Enthusiasts for biomonitoring argue that their field is now coming of age. In many cases, researchers are now combining ecological studies with analytical chemistry to produce information on the effects of pollution on living organisms, the identity of the chemicals involved and even where they came from. Biomonitoring has long been the poor relation to the straightforward chemical analysis of water, air and soil. Chemical sensors can provide highly accurate readings of environmental pollution. But in some regards, say experts, this precision is spurious. Instruments can quantify the amount of a pollutant present in the environment. But if organisms do not take up a pollutant, it may cause little damage to an ecosystem. And the extent to which it is taken up by the organisms may depend on a range of factors, including climate and acidity.

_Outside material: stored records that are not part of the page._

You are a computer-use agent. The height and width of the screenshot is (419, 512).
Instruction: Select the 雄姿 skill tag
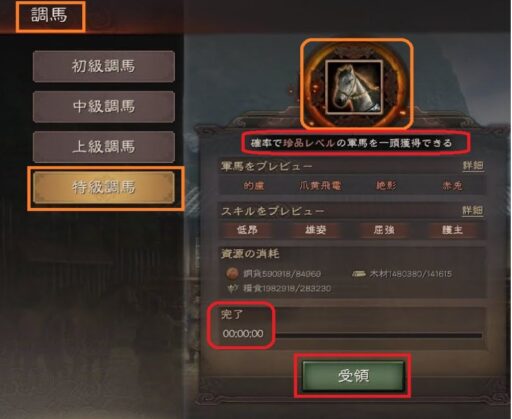[316, 230]
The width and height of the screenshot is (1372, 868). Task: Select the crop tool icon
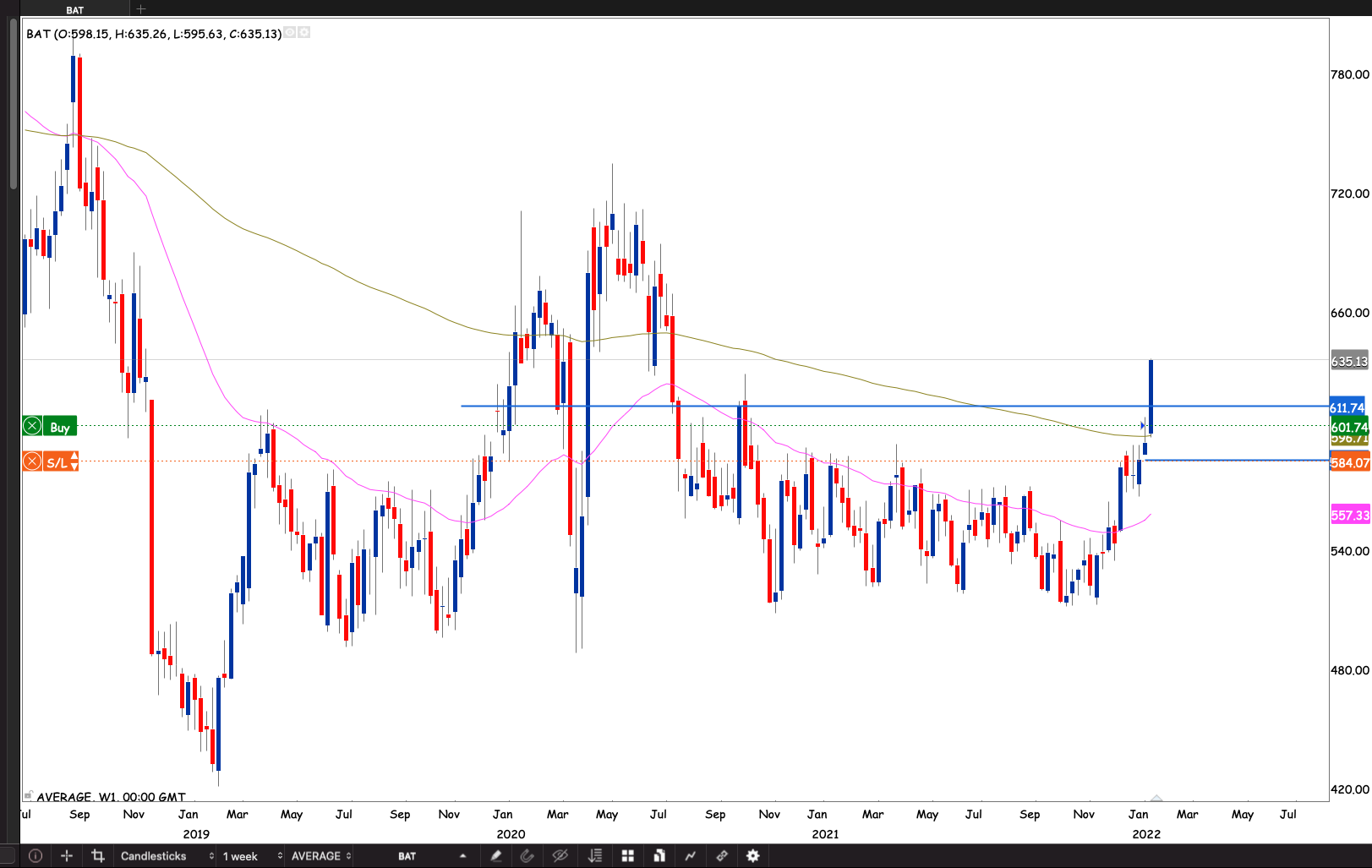[x=98, y=856]
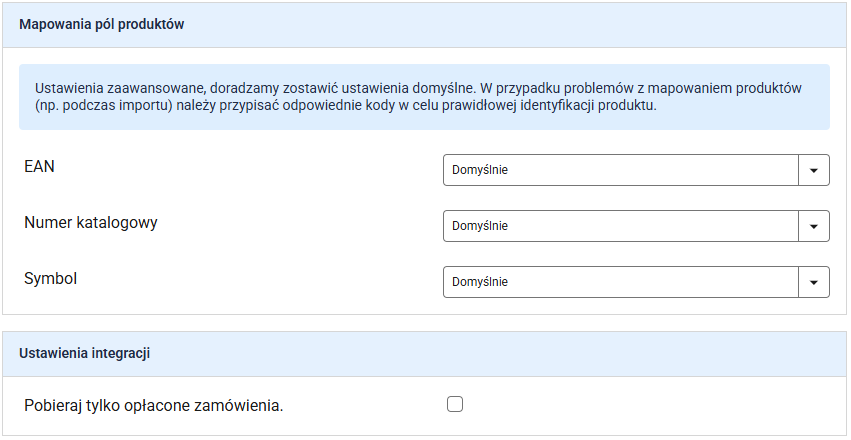The height and width of the screenshot is (440, 851).
Task: Click the Numer katalogowy field label
Action: [x=91, y=223]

Researchers point out that biomonitoring is much cheaper than conventional chemical monitoring. As biomonitoring slowly gains credence with regulatory agencies, certain indicator species have emerged as stars. In the sea, the blue mussel ( Mytilus edulis ) leads the pack. As mussels filter food from the water they live in, they also hold back contaminants in high concentrations in their tissues. Several countries have mussel-watch programmes designed to reveal large-scale and long-term trends. In warmer climes, where Mytilus edulis does not live, crustacea could be taken up as biomarkers. Barnacles in particular, says Philip Rainbow of the Natural History Museum, uk, are "phenomenal accumulators of trace metals". Rainbow advocates the use of crustaceans with wide distributions, such as the barnacle ( Balanus amphitrite ) that has spread throughout the world by clinging to the hulls of ships. But to gain a complete picture of the marine environment, information from a filter feeder such as a mussel should be complemented with analysis from seaweed, which samples chemicals in solution, and a sediment-dweller, such as a worm.
Although most biomonitoring experts are optimistic that the use of wide-ranging protocols will increase, they note that many regulators are still more comfortable with chemical analyses -- which tend to be easier to enforce, and for courts to interpret in the event of breaches of pollution controls.